--- Start of Provided text ---

As a test of that proposition, I recently improved a shining hour or four by translating section 5 of the XPath 1.0 spec into Alloy, the modeling tool developed by Daniel Jackson and others in the MIT Software Design Group. (I would describe Alloy briefly here, but I’ve written about Alloy often enough in this blog that I won’t describe it again now; regular readers of this blog will already know about it, and those who don’t can search the Web for information, or search this blog for what I’ve said about it before.)

The full Alloy model of XPath 1.0 is available from the Black Mesa Technologies web site. It will be of most interest, of course, for those familiar with Alloy, or wanting to learn more about it. But Alloy’s formalism is simple enough that anyone with a taste for formal methods will find it easy going, and the document paraphrases all the important things in English prose.

The net result, I think, is that there are (unsurprisingly) some places where the definition of the XPath 1.0 data model could or should be more explicit, and a few places where it seems a rule or two given explicitly is strictly speaking redundant, but by and large the definition is pretty clean and seems to mean what its creators meant it to mean. By and large, the definition of the data model is formulated without reliance on the XML spec (there are a few places where this separation could be cleaner), so that the informality of the XML spec (or what I prefer to think of as its programmatic promiscuity regarding models) does not in fact make it hard to formalize the XPath 1.0 data model.

In the current version, there are a couple of rough bits that I hope to sand down before I use this model in any other contexts. The ones I’m currently aware of are these:

  • The definition of the parent relation does not require that whenever parent(c,p) is true, either child(p,c) or attribute(p,c) is true. The XPath 1.0 spec doesn’t say this explicitly, but I think its authors probably felt that it would be pedantic to say something like that for a relation with a name like parent.

--- End of Provided text ---
--- Start of Stored records ---

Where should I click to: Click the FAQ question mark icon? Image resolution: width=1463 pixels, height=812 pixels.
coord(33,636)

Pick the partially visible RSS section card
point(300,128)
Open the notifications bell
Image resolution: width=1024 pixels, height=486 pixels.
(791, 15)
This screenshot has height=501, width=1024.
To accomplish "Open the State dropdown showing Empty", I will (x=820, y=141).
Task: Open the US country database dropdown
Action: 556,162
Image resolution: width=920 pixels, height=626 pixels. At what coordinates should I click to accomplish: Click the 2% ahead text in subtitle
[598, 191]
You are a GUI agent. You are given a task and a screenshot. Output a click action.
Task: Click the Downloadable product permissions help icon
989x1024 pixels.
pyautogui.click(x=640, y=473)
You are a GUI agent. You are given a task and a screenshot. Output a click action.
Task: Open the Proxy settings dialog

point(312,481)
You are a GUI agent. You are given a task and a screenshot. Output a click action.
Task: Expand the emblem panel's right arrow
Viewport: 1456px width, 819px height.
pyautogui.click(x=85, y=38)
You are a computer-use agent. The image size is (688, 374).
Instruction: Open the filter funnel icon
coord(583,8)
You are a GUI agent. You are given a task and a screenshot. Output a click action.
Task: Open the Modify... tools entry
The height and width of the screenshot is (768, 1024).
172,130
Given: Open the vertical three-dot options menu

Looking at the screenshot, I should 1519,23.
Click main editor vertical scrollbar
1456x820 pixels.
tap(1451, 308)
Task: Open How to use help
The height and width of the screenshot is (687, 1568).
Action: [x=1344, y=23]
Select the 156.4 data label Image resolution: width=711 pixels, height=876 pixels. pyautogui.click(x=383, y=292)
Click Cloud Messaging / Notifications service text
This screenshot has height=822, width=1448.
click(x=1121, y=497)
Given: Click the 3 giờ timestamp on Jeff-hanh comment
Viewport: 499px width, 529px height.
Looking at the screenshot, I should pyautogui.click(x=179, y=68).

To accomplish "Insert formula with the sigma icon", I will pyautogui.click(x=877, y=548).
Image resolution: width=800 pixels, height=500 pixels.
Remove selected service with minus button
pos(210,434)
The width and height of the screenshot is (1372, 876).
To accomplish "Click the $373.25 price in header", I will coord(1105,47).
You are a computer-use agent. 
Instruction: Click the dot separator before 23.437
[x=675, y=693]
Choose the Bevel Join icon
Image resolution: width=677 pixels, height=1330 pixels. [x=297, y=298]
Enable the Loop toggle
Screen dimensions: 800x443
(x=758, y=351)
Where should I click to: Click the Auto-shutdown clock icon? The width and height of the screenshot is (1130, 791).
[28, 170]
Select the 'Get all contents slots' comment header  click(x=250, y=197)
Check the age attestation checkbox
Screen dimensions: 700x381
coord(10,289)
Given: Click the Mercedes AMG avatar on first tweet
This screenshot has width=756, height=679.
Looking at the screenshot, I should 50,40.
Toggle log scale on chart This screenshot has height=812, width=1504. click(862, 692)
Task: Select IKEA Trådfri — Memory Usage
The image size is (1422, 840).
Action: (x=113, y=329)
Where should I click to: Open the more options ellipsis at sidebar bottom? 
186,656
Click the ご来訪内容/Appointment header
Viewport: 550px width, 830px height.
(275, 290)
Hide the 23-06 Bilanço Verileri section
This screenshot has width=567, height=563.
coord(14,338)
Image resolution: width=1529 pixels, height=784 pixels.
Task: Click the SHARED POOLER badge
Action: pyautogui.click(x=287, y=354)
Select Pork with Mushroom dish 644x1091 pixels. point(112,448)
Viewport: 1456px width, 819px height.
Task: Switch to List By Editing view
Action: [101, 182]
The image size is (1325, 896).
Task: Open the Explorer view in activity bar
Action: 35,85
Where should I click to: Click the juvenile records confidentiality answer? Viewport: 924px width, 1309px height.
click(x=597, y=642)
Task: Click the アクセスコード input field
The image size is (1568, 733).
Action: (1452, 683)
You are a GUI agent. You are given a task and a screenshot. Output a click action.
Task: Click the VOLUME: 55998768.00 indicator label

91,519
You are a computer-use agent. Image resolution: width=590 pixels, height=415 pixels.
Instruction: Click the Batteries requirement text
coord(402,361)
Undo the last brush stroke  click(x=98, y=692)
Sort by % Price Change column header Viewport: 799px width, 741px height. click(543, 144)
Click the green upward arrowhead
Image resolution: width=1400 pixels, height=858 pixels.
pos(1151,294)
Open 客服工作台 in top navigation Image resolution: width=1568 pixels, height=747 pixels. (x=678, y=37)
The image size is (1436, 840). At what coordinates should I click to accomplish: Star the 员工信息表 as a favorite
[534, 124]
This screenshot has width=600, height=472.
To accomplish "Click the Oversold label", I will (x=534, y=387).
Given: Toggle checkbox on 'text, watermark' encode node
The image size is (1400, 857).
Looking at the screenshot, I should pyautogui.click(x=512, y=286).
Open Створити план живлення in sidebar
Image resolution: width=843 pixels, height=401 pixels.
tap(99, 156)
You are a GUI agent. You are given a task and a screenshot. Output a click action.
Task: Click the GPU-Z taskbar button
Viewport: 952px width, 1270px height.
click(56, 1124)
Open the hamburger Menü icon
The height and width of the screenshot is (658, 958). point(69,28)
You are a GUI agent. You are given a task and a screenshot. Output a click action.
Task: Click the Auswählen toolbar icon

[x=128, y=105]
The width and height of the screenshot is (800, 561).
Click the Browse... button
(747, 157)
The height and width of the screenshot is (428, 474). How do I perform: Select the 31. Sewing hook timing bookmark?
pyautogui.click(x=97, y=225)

--- End of Stored records ---

Tasks to complete:
(a) According to the passage on modeling XPath in Alloy, which group developed the Alloy modeling tool?
(b) In the listing, reproduce the lines starting at "Given: Click the 3" and ending at "(x=758, y=351)", renaming "toggle" to "switch" and leaving everything else unchanged; give only those lines.

Results of the tasks:
(a) Daniel Jackson and others in the MIT Software Design Group developed it.

(b)
Given: Click the 3 giờ timestamp on Jeff-hanh comment
Viewport: 499px width, 529px height.
Looking at the screenshot, I should pyautogui.click(x=179, y=68).

To accomplish "Insert formula with the sigma icon", I will pyautogui.click(x=877, y=548).
Image resolution: width=800 pixels, height=500 pixels.
Remove selected service with minus button
pos(210,434)
The width and height of the screenshot is (1372, 876).
To accomplish "Click the $373.25 price in header", I will coord(1105,47).
You are a computer-use agent. 
Instruction: Click the dot separator before 23.437
[x=675, y=693]
Choose the Bevel Join icon
Image resolution: width=677 pixels, height=1330 pixels. [x=297, y=298]
Enable the Loop switch
Screen dimensions: 800x443
(x=758, y=351)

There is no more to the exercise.